If Kass is looking for outrage at Antonio Smith’s killing, he needn’t look far. He could (and, to his credit, did) speak with the Rev. Michael Pfleger, who called Antonio’s death an “execution,” helped establish a $13,500 reward—Pfleger called it a "bounty"—for information leading to the arrest of Antonio’s killer, and added, “If you kill a child in our neighborhood, you are a terrorist.”

"Antonio Smith's death was a senseless act, committed by a random criminal. Michael Brown's death was a senseless act committed by an employee of a tax-funded government entity charged with protecting citizens."
If Kass was looking for outrage, he could have read Mary Mitchell’s Thursday Sun-Times column, where she added Antonio’s name to an ignominious litany of young children whose lives were cut short by a bullet from a gun: Hadiya Pendleton; Jonylah Watkins; Shamiya Adams; Heaven Sutton; Endia Martin; Starkesia Reed; Tanaja Stokes; Blair Holt; and Tsarina Powell.

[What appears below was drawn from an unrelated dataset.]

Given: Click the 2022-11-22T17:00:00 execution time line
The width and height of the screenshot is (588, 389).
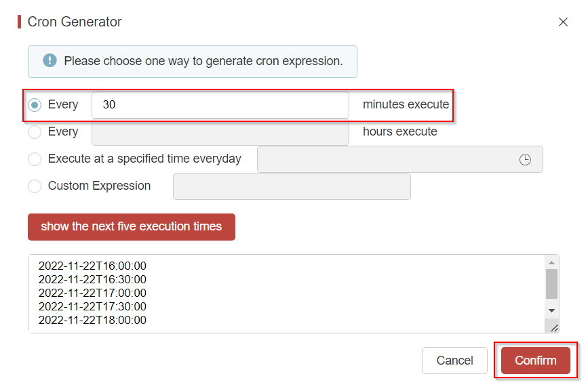Looking at the screenshot, I should 92,293.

Mitchell painted a portrait of Antonio Smith’s neighborhood that’s all too familiar: a neighborhood beset by gang violence and residents afraid to let their children on the streets alone. A culture of “no snitching” that enables these gangs to run with impunity on the streets, sometimes even in the presence of police. A neighborhood affected by nearly 50 years of disinvestment and decay.

If Kass was looking for outrage, he could have looked no further than Antonio Smith’s family, who noted he “had his whole life ahead of him” and implored—most likely in vain—his killer to do the right thing and surrender to police.

If Kass is looking for outrage, he could attend any of the scores of small demonstrations, community meetings and CAPS assemblies across the city to find people doing their damnedest to fight against the prevailing culture, people who are making a difference one person at a time. There he can find some of the outrage he feels is missing with Antonio’s death. Contrary to what Kass observed, blacks are not ignoring the violence ravaging their neighborhoods.

Instead, he chose to compare it to the events in Ferguson, where the Justice Department is now conducting a federal civil rights investigation and Amnesty International sent an observation team to an American town for the first time in that group’s history.

I’m outraged at Antonio Smith’s death. It’s also easy to be numbed by it and many who read the headlines have to feel that way at the senseless killings of young children in Chicago. Historian Bill Savage wrote in a Crain’s Chicago Business editorial last month of our ability to look away at shootings because they didn’t happen in our neighborhood, and called for us to do better.

“It makes no difference that a crime has its roots in ‘another neighborhood,’ Savage wrote. “And to suggest otherwise is to embrace an attitude that thwarts progress against violent crime.”

So does comparing a senseless death in Chicago to another elsewhere where the police could eventually be found at fault. A police force that responded in the same over-the-top manner in which Kass did in his column.